Thursday, April 29, 2010

Financial Times Editorial Comment: Goldman’s ethics

Financial Times Editorial Comment: Goldman’s ethics
Copyright The Financial Times Limited 2010
Published: April 28 2010 20:22 | Last updated: April 28 2010 20:22
http://www.ft.com/cms/s/0/1278658e-52f8-11df-813e-00144feab49a.html


It was not in the end a decisive showdown. While the US Senate’s grilling of Goldman Sachs was both lengthy and pitiless, there was no “aha” moment. The proceedings will not still the debate about whether the bank did anything legally nefarious when it sold complex mortgage related securities to investors. That remains for the courts to decide.

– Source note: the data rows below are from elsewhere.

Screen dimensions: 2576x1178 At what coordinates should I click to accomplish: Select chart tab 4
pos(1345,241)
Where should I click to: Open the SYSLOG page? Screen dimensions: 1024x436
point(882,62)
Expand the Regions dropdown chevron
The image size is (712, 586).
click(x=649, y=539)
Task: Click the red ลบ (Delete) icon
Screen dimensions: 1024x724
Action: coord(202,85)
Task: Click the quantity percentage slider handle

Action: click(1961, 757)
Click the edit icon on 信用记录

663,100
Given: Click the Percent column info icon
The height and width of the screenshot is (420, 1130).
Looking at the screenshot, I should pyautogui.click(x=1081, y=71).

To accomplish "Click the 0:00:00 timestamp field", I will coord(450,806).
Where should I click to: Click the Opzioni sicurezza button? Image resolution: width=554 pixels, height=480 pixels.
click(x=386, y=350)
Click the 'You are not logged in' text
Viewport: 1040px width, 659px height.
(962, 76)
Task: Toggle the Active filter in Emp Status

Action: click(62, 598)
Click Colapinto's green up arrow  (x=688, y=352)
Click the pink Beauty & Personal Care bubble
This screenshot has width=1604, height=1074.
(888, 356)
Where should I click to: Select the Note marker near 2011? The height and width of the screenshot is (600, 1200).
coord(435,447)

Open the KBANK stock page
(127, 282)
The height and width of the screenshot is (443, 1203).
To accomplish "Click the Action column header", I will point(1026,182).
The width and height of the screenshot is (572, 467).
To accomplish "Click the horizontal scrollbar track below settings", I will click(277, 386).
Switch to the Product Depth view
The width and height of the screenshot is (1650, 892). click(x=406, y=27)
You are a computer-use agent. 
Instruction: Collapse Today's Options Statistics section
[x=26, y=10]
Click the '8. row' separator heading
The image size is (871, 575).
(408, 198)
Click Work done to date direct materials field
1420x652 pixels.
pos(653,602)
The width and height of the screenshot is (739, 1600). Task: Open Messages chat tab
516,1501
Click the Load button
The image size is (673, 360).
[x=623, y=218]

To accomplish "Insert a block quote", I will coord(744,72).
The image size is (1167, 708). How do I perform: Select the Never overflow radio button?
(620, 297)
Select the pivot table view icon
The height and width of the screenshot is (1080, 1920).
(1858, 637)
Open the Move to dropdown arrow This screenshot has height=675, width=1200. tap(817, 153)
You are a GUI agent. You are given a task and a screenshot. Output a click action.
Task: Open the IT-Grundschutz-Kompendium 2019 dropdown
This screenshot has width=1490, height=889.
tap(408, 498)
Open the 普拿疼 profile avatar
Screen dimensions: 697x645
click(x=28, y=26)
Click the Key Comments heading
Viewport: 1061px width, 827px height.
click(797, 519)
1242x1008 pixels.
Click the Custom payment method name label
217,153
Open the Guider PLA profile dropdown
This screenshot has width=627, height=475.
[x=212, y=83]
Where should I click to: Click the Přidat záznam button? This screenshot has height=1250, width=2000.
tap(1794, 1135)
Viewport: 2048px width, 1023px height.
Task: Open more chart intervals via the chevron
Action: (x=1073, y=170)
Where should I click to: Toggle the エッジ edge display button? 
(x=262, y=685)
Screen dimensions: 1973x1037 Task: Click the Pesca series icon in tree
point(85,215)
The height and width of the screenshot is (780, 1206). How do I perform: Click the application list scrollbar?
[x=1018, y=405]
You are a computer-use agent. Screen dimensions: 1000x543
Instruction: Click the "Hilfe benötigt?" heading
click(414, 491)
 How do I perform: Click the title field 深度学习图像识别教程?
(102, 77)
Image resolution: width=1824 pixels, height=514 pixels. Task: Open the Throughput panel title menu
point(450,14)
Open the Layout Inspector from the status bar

But if the senators failed to land a killer blow, Goldman did not come out well. The bank offered a masterclass in legalistic hair-splitting and obfuscation. Among other things, this involved senior bankers pleading ignorance of a well-known mortgage product. The most toe-curling moment came when Goldman’s chief financial officer, David Viniar, was asked if it was appropriate for a banker to refer to investments the company was selling as “shitty”. Amid derisive laughter, he appeared to say that what was wrong was to express such a thought in an e-mail. Mr Viniar was obliged to clarify that it was the thought, not the medium, that was wrong.

The impression given is that Goldman does not get it. To the man on the street, the synthetic CDO business seems like something from a parallel universe. It bears no resemblance to traditional banking. The idea that Goldman and its hedge fund clients made money from this necromancy by selling duff securities to banks that then had to be bailed out is what infuriates the public.

Goldman has said thank you to the taxpayer for rescuing it. It believes the banking business should be more tightly regulated. But in its public statements at least, it seems blind to the ethical dimension. The CDO case is not the first time it has faced such questions. It was criticised for selling Greece derivatives that helped the country massage its public debt figures. It later sold Greek bonds to its own clients.

The bank’s failure to engage with the “how it looks” problem could, if not resolved, threaten its franchise. Clients may conclude that it does not really put them first. The bank needs to show it understands these concerns. Goldman used to say that its approach was to be “long-term greedy”. Showing humility about the ethical question would show it to be long-term smart.